_WORK REQUEST_
Every line from the one holding "The image size is (857, 318)." through the one holding "Given: Click the 添加:选择对象 select objects icon" in the data below must be returned exactly, both ends included, with pictures left out and nothing else added.

· · ·

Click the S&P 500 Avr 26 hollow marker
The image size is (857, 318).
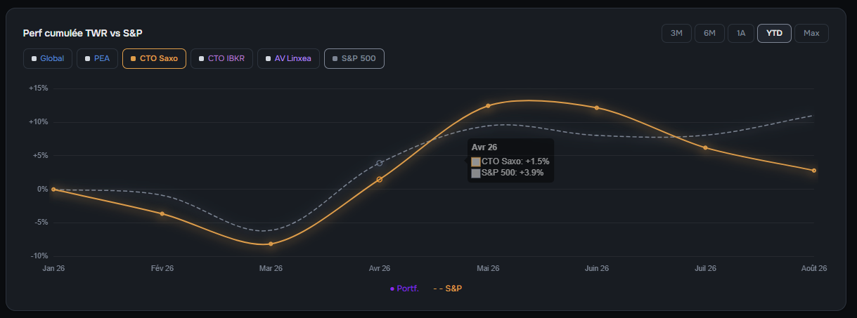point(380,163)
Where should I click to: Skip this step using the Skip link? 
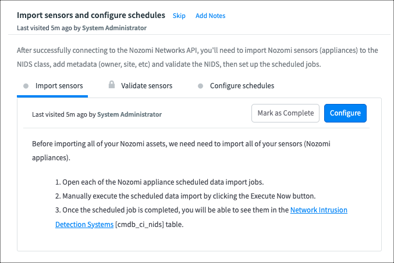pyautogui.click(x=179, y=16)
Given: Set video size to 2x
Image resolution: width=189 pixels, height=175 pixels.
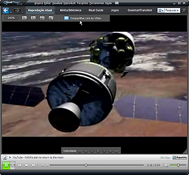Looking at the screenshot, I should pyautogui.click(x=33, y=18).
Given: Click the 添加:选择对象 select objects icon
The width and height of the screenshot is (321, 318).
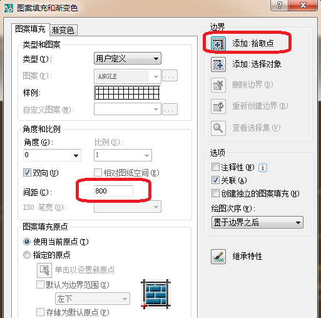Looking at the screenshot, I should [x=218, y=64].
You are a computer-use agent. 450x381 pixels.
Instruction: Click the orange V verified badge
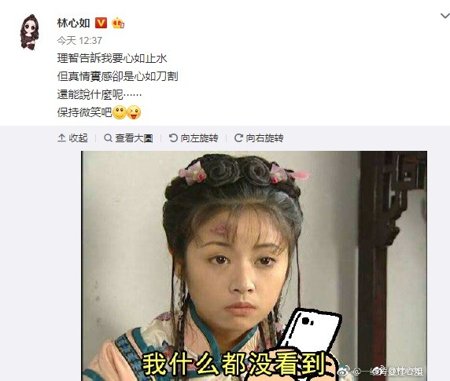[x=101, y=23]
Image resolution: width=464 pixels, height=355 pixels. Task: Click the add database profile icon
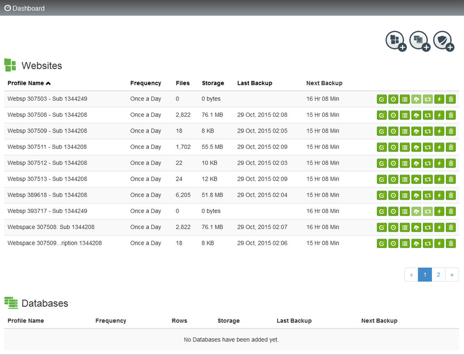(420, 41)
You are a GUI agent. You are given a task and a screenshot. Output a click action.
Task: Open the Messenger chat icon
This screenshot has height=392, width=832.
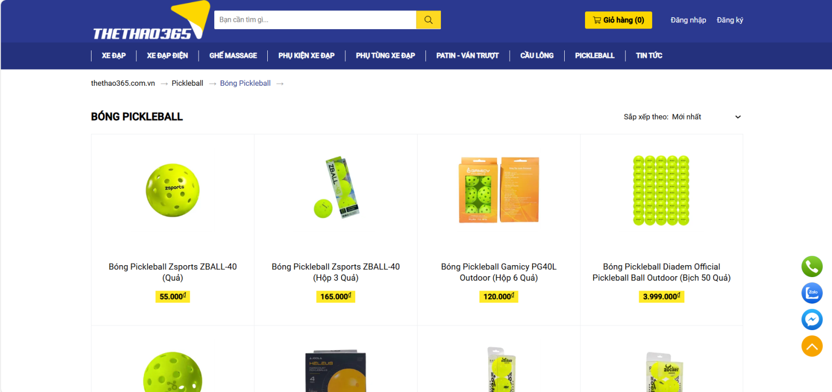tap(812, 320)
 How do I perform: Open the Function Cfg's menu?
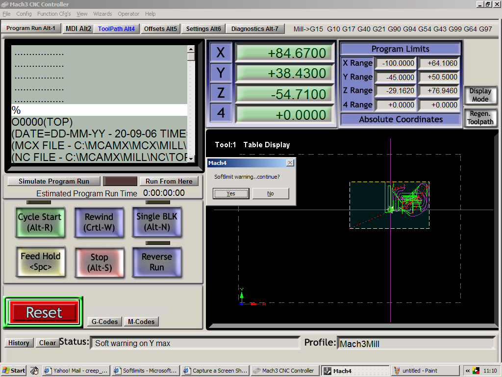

· · ·

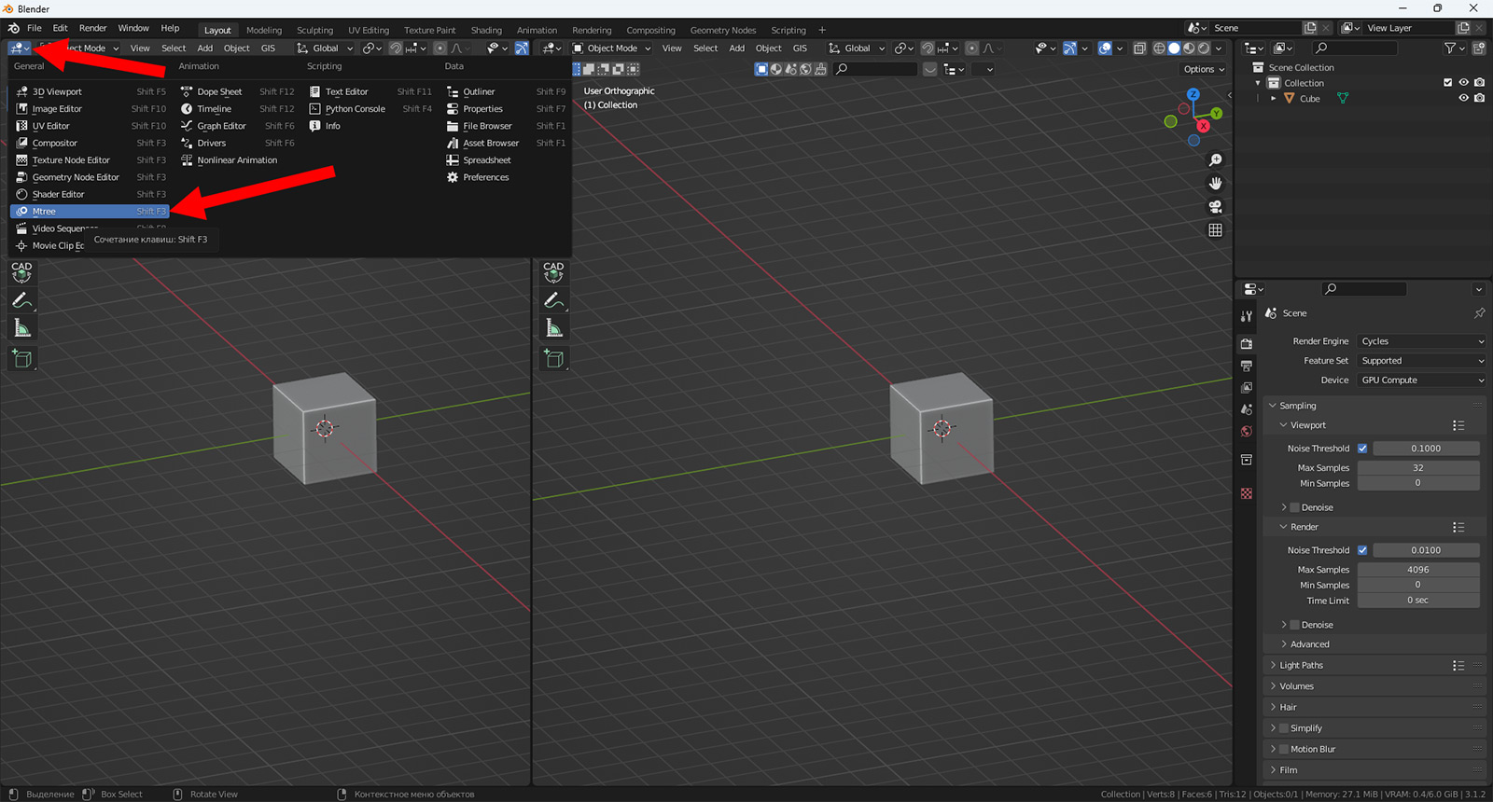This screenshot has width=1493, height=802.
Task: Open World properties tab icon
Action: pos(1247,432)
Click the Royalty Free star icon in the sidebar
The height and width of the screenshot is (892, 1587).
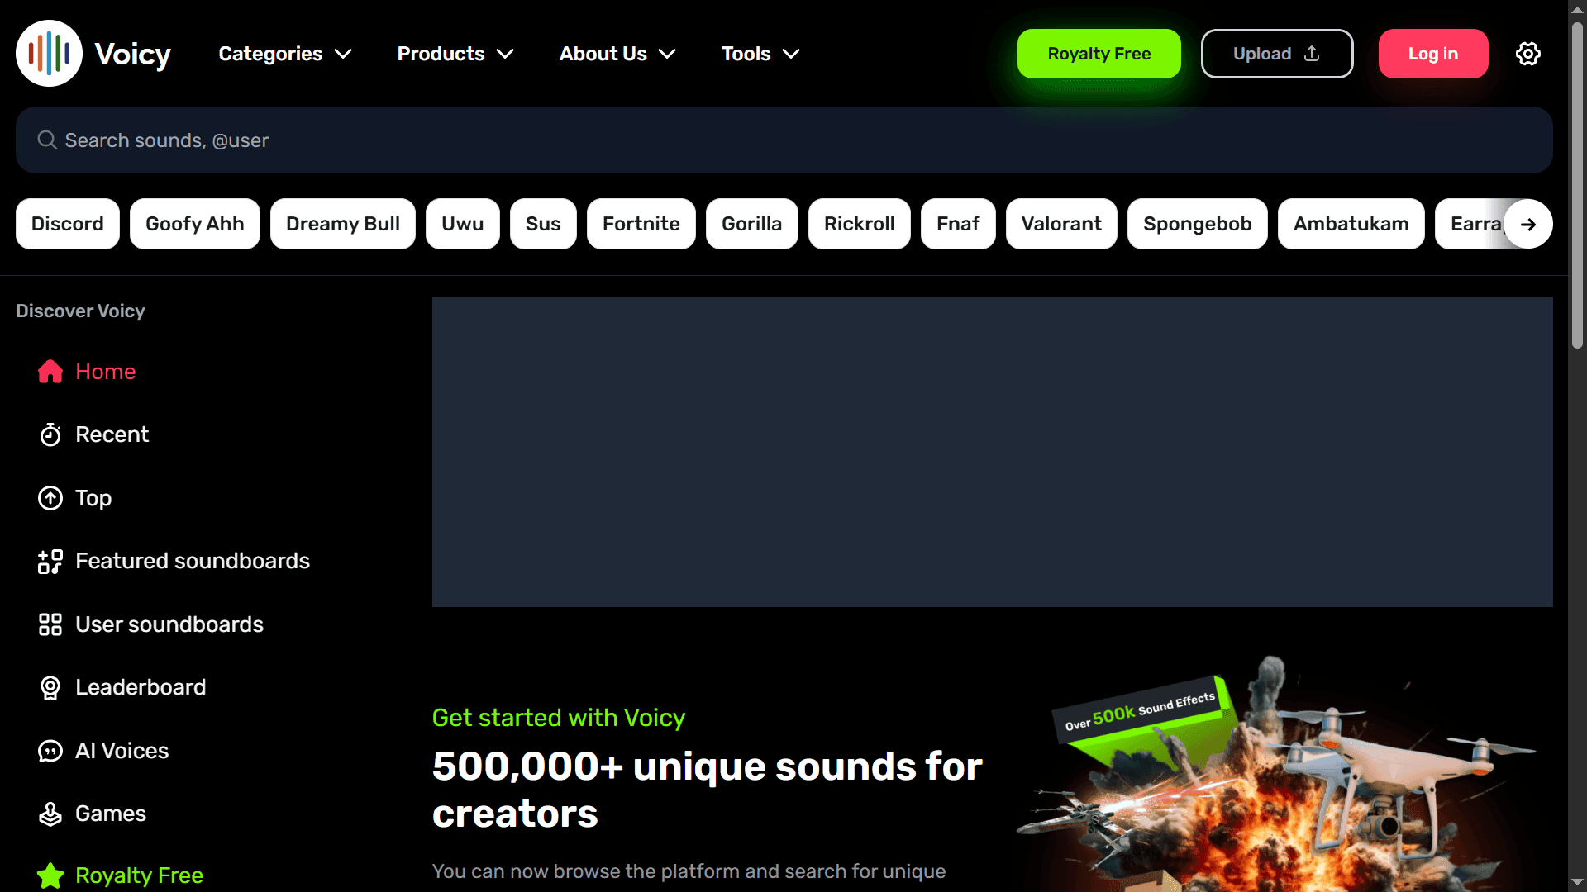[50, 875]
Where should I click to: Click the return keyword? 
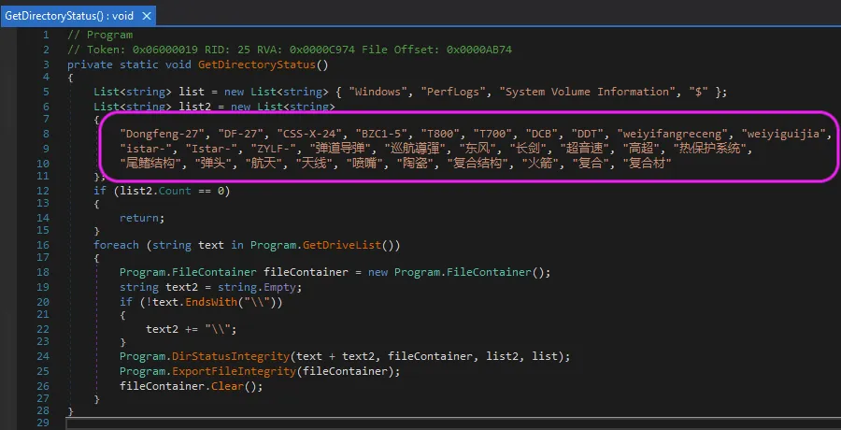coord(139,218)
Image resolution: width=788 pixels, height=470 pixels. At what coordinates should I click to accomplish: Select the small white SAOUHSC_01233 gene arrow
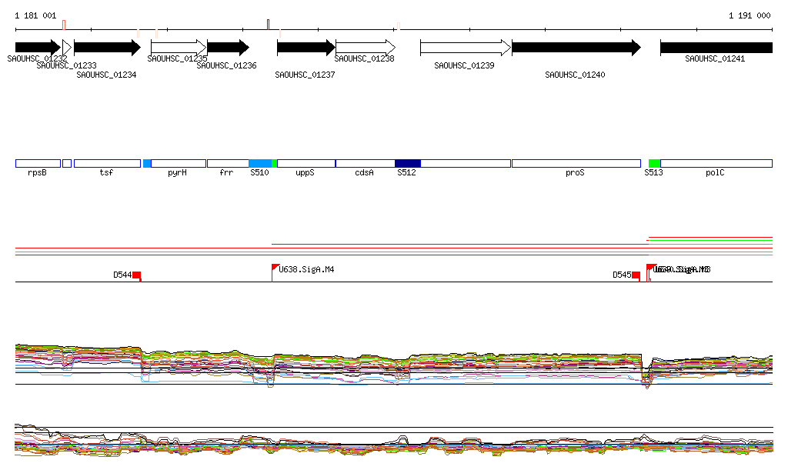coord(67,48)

· · ·

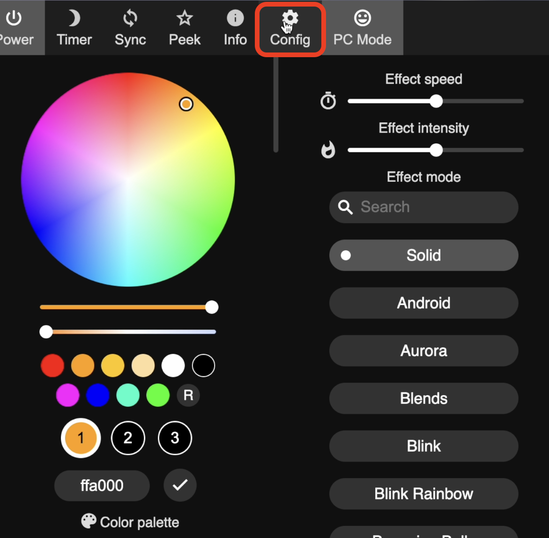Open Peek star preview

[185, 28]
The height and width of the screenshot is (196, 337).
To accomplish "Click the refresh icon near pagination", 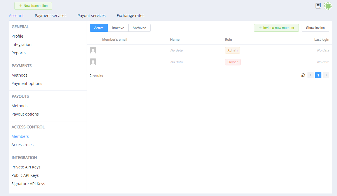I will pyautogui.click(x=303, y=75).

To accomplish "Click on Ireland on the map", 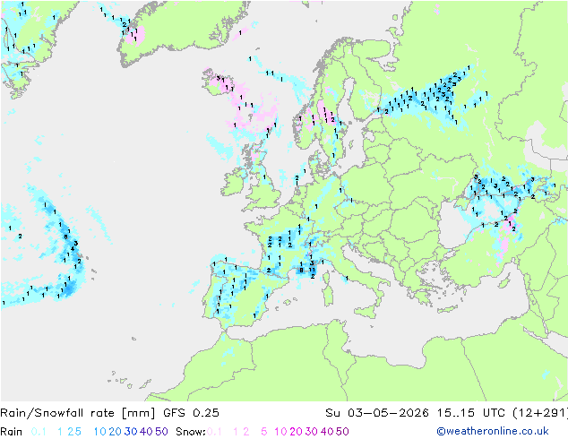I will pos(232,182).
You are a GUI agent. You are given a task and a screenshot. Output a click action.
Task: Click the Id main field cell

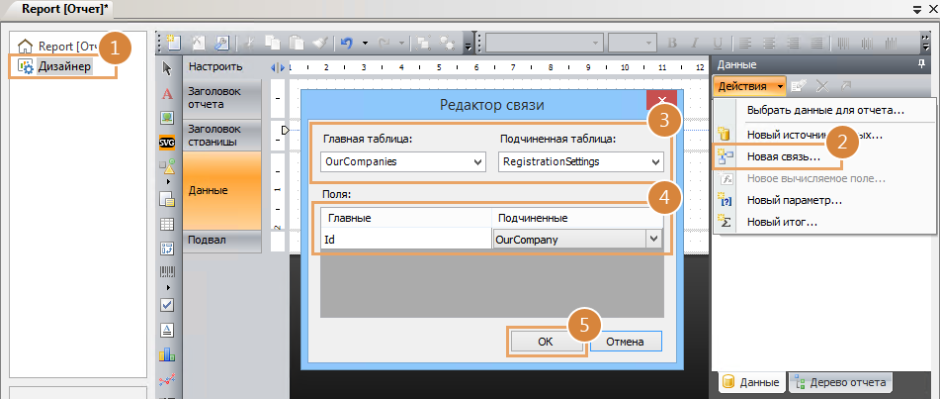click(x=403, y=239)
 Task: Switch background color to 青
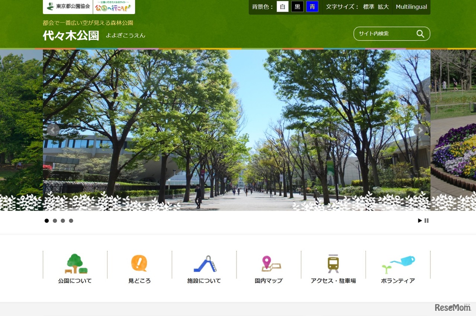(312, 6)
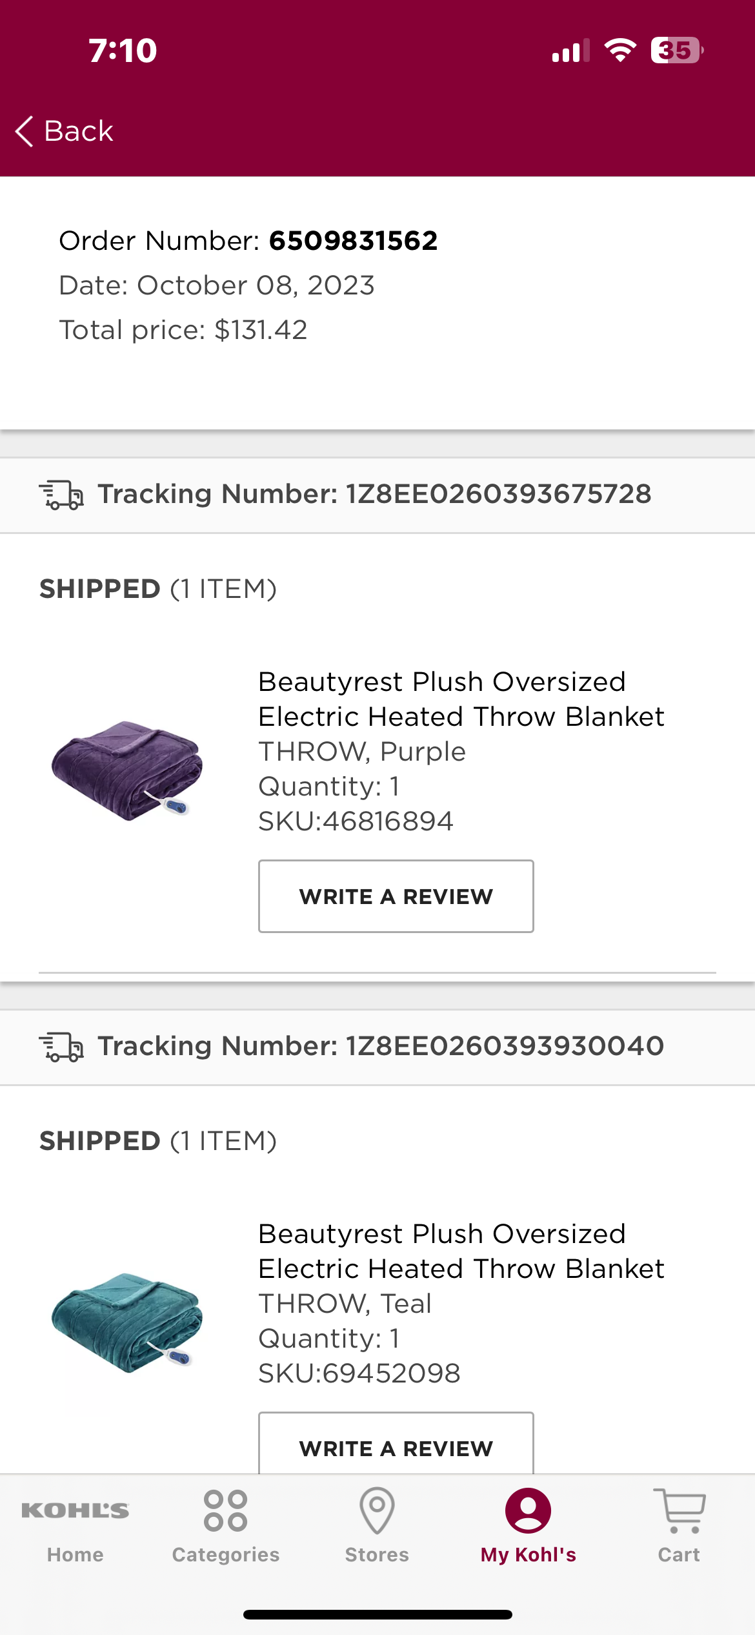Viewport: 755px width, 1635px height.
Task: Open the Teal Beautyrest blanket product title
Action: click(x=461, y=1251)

· · ·

_WORKED SOLUTION_
The image size is (857, 318).
point(380,163)
Where should I click to: Skip this step using the Skip link? 
pyautogui.click(x=179, y=16)
Given: Set video size to 2x
Image resolution: width=189 pixels, height=175 pixels.
Looking at the screenshot, I should pyautogui.click(x=33, y=18).
Given: Click the 添加:选择对象 select objects icon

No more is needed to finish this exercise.